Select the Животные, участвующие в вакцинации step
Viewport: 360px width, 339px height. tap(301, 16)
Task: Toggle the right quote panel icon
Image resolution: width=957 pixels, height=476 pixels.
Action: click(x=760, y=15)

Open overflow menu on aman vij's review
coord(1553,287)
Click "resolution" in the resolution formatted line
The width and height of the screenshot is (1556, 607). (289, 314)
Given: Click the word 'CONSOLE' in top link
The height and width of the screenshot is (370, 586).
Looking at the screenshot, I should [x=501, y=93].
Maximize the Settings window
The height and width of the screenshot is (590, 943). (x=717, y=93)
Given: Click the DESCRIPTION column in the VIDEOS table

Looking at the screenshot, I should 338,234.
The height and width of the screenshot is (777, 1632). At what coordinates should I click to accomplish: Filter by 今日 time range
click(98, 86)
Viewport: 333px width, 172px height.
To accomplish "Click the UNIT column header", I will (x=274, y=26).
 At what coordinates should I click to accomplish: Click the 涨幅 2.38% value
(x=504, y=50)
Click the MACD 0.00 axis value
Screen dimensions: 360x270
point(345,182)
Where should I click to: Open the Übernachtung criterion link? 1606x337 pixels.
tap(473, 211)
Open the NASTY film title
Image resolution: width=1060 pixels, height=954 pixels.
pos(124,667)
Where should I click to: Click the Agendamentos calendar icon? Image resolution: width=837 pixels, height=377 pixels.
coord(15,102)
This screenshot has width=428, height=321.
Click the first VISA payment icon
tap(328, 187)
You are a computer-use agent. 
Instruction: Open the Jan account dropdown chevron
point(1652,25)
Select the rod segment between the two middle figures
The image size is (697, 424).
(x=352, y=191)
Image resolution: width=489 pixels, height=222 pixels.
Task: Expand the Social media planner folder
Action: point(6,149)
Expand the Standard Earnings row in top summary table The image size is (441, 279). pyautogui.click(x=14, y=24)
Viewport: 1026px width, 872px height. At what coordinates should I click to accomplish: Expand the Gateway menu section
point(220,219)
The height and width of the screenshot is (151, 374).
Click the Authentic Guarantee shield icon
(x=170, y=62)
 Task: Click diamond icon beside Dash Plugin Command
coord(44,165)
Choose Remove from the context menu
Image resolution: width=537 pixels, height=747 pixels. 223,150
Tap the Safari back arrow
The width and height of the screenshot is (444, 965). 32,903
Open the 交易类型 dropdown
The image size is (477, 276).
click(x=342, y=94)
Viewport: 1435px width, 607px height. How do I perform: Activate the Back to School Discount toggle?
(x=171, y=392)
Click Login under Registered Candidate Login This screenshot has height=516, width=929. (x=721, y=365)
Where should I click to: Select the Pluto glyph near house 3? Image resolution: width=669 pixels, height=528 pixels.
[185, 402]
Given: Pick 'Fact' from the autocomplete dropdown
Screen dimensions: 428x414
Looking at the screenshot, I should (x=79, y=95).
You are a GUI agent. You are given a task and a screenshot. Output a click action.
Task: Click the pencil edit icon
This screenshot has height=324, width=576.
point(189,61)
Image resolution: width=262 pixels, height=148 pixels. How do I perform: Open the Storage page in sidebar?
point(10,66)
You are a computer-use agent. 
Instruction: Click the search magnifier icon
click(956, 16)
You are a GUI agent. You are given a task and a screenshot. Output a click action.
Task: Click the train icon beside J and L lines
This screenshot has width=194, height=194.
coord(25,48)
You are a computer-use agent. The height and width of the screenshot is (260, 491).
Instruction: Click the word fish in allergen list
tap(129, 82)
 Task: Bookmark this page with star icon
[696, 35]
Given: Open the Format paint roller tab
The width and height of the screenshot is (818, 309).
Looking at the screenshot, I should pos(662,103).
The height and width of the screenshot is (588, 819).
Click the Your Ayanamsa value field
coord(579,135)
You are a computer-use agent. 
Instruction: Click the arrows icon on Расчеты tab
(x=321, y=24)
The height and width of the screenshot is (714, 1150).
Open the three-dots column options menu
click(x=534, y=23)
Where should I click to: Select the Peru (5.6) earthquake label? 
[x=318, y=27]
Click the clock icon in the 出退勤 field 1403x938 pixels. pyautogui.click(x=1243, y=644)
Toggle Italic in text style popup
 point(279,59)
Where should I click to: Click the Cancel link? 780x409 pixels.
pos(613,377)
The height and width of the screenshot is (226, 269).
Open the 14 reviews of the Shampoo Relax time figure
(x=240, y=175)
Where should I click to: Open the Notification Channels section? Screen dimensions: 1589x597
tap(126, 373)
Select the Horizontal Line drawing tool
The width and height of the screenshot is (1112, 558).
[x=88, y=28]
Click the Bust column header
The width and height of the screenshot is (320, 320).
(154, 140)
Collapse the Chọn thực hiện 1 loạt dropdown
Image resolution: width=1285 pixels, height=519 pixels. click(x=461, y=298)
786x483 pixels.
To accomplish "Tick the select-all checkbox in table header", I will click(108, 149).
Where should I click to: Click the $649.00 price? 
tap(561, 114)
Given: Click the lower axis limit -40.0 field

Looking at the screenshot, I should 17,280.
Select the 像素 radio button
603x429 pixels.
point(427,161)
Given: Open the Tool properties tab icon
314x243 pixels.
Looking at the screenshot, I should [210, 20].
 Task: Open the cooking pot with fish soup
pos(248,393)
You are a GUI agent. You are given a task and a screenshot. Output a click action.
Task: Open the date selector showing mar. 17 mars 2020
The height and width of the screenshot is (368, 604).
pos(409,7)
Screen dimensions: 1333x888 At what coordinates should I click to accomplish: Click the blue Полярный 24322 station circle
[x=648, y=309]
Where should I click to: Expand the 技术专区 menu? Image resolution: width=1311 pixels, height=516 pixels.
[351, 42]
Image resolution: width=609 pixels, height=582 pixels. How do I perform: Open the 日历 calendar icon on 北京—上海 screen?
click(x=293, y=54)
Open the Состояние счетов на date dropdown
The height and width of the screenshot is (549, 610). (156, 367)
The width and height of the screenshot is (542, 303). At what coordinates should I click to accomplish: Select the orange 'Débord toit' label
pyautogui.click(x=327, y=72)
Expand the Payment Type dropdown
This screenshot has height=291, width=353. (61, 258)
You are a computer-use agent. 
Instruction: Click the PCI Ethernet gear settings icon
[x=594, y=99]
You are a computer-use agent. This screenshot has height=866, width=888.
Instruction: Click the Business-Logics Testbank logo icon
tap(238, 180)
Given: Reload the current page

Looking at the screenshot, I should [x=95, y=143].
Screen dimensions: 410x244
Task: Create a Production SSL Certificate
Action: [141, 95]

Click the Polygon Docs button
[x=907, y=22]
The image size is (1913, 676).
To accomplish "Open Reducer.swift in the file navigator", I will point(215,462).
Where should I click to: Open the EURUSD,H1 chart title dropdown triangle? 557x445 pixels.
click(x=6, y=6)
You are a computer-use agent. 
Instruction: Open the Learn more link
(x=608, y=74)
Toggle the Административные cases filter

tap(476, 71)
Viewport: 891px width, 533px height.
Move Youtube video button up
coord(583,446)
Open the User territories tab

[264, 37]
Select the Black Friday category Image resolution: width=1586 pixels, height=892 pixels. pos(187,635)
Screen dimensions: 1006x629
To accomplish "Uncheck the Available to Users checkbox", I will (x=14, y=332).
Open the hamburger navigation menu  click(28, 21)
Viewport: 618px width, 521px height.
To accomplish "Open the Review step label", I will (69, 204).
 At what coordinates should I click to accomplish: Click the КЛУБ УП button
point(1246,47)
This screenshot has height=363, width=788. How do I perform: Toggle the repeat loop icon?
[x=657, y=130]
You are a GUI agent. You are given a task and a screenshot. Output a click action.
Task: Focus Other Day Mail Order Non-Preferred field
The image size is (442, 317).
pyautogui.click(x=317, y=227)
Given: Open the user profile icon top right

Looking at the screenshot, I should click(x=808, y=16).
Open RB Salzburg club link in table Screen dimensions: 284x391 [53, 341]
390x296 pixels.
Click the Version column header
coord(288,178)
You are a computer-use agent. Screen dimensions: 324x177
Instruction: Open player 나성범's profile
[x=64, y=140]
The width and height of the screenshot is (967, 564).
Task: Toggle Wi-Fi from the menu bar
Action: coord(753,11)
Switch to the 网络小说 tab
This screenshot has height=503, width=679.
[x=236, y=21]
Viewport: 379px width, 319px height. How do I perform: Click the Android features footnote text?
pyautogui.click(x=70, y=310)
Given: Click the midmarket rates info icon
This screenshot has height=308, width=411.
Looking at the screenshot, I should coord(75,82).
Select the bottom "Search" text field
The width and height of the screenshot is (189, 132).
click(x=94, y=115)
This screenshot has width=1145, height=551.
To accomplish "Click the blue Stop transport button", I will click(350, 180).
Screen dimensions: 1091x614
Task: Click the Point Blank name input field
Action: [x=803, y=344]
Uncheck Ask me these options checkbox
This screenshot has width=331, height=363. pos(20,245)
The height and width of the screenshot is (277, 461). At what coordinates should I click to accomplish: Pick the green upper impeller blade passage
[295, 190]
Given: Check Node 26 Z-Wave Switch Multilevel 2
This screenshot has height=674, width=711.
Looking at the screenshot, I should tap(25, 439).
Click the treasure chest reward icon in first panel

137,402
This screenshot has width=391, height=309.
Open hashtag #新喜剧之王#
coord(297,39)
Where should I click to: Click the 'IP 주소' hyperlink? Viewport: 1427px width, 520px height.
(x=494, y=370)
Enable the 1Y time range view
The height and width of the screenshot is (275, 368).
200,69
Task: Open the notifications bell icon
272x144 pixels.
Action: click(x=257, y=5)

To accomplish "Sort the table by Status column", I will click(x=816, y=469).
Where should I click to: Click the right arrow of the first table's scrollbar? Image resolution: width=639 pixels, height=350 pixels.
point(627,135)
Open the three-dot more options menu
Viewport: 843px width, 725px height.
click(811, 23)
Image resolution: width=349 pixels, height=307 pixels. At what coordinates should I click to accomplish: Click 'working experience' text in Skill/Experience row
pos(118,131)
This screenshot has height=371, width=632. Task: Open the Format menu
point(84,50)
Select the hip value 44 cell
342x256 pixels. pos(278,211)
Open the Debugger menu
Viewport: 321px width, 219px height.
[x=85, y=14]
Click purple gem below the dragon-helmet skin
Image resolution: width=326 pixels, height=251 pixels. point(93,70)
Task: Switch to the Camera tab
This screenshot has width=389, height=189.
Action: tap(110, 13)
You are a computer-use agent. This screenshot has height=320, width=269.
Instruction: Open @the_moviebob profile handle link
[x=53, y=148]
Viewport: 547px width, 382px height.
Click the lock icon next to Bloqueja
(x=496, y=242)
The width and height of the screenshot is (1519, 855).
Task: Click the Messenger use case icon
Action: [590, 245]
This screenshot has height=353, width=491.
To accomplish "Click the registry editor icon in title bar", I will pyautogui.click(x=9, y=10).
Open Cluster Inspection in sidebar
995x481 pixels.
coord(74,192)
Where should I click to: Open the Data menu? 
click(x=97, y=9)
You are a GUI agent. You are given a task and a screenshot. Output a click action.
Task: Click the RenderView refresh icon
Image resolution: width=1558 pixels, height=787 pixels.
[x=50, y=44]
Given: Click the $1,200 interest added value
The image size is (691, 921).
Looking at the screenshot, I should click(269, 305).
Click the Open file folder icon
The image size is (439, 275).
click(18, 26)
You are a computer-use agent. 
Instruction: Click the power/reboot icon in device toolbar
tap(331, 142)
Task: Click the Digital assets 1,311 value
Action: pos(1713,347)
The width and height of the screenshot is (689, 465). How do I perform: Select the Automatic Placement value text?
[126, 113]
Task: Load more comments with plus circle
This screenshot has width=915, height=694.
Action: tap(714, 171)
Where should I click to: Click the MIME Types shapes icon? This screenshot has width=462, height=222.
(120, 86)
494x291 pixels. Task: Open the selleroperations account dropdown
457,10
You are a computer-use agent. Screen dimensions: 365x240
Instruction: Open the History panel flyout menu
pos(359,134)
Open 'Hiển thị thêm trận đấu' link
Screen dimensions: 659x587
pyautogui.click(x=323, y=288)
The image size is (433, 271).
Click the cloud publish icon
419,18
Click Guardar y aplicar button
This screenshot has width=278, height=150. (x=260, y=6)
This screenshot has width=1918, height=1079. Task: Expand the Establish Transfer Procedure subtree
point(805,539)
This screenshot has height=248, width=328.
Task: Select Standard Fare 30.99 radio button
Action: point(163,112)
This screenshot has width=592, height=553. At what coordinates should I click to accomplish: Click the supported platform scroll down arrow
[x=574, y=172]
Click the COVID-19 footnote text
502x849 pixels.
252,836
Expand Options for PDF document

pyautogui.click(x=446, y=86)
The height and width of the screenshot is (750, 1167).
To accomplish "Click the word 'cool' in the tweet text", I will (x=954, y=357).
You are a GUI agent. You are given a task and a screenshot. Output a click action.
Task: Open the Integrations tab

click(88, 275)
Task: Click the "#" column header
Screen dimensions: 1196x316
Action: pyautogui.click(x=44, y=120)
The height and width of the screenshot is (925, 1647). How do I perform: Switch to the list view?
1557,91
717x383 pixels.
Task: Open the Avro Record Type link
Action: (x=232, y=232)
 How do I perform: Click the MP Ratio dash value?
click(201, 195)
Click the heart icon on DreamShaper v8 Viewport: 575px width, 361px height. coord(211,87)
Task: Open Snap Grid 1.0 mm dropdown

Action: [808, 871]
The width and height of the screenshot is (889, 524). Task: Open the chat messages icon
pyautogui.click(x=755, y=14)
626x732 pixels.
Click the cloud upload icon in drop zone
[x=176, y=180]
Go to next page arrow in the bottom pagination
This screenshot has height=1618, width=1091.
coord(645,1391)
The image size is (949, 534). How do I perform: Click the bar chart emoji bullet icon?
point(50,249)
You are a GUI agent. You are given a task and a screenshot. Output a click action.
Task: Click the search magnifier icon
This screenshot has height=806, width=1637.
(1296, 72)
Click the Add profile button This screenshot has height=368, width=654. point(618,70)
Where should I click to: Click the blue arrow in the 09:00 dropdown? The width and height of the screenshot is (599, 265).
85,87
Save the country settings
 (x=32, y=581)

**GOAL OF THE EXERCISE:** Copy the data verbatim from the beginning through the line containing "point(345,182)", including both ends.

**WRITTEN ANSWER:**
Select the Животные, участвующие в вакцинации step
Viewport: 360px width, 339px height. tap(301, 16)
Task: Toggle the right quote panel icon
Image resolution: width=957 pixels, height=476 pixels.
Action: click(x=760, y=15)

Open overflow menu on aman vij's review
coord(1553,287)
Click "resolution" in the resolution formatted line
The width and height of the screenshot is (1556, 607). (289, 314)
Given: Click the word 'CONSOLE' in top link
The height and width of the screenshot is (370, 586).
Looking at the screenshot, I should [x=501, y=93].
Maximize the Settings window
The height and width of the screenshot is (590, 943). (x=717, y=93)
Given: Click the DESCRIPTION column in the VIDEOS table

Looking at the screenshot, I should 338,234.
The height and width of the screenshot is (777, 1632). At what coordinates should I click to accomplish: Filter by 今日 time range
click(98, 86)
Viewport: 333px width, 172px height.
To accomplish "Click the UNIT column header", I will (x=274, y=26).
 At what coordinates should I click to accomplish: Click the 涨幅 2.38% value
(x=504, y=50)
Click the MACD 0.00 axis value
Screen dimensions: 360x270
point(345,182)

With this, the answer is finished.